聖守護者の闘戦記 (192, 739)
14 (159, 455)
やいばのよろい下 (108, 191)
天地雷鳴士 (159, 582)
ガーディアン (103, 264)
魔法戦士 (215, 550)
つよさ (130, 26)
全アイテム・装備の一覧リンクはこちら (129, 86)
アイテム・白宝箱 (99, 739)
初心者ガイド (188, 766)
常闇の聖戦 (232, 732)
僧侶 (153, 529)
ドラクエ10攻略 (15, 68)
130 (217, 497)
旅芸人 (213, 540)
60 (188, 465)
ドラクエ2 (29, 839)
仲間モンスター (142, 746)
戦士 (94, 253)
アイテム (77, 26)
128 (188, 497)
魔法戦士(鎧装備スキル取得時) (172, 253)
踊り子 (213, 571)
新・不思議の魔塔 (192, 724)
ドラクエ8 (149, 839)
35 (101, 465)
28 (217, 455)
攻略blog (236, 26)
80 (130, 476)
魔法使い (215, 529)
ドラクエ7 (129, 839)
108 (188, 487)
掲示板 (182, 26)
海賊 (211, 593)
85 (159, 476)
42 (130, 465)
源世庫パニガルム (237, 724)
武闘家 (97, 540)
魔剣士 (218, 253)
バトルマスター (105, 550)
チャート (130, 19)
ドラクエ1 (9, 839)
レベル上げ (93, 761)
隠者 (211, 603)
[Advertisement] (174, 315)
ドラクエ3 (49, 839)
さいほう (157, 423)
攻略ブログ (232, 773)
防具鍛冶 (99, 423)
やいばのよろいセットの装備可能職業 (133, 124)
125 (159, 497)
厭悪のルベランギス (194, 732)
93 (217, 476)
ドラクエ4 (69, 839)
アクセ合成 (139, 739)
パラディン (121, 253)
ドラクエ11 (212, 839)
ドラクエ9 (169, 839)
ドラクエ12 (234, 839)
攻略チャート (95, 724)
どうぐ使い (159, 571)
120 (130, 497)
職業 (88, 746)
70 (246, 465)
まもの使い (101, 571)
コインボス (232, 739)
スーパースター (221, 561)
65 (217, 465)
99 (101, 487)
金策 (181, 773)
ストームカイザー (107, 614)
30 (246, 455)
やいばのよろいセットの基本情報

• Your objective
Reproduce every line of the material above verbatim, keeping the original order.

• Task response
聖守護者の闘戦記 (192, 739)
14 (159, 455)
やいばのよろい下 (108, 191)
天地雷鳴士 (159, 582)
ガーディアン (103, 264)
魔法戦士 (215, 550)
つよさ (130, 26)
全アイテム・装備の一覧リンクはこちら (129, 86)
アイテム・白宝箱 (99, 739)
初心者ガイド (188, 766)
常闇の聖戦 (232, 732)
僧侶 (153, 529)
ドラクエ10攻略 (15, 68)
130 (217, 497)
旅芸人 (213, 540)
60 (188, 465)
ドラクエ2 (29, 839)
仲間モンスター (142, 746)
戦士 (94, 253)
アイテム (77, 26)
128 (188, 497)
魔法戦士(鎧装備スキル取得時) (172, 253)
踊り子 (213, 571)
新・不思議の魔塔 (192, 724)
ドラクエ8 (149, 839)
35 (101, 465)
28 (217, 455)
攻略blog (236, 26)
80 (130, 476)
魔法使い (215, 529)
ドラクエ7 (129, 839)
108 (188, 487)
掲示板 (182, 26)
海賊 (211, 593)
85 (159, 476)
42 (130, 465)
源世庫パニガルム (237, 724)
武闘家 (97, 540)
魔剣士 (218, 253)
バトルマスター (105, 550)
チャート (130, 19)
ドラクエ1 (9, 839)
レベル上げ (93, 761)
隠者 (211, 603)
[Advertisement] (174, 315)
ドラクエ3 (49, 839)
さいほう (157, 423)
攻略ブログ (232, 773)
防具鍛冶 (99, 423)
やいばのよろいセットの装備可能職業 (133, 124)
125 (159, 497)
厭悪のルベランギス (194, 732)
93 (217, 476)
ドラクエ4 (69, 839)
アクセ合成 (139, 739)
パラディン (121, 253)
ドラクエ11 (212, 839)
ドラクエ9 (169, 839)
ドラクエ12 (234, 839)
攻略チャート (95, 724)
どうぐ使い (159, 571)
120 (130, 497)
職業 (88, 746)
70 (246, 465)
まもの使い (101, 571)
コインボス (232, 739)
スーパースター (221, 561)
65 (217, 465)
99 (101, 487)
金策 (181, 773)
ストームカイザー (107, 614)
30 (246, 455)
やいばのよろいセットの基本情報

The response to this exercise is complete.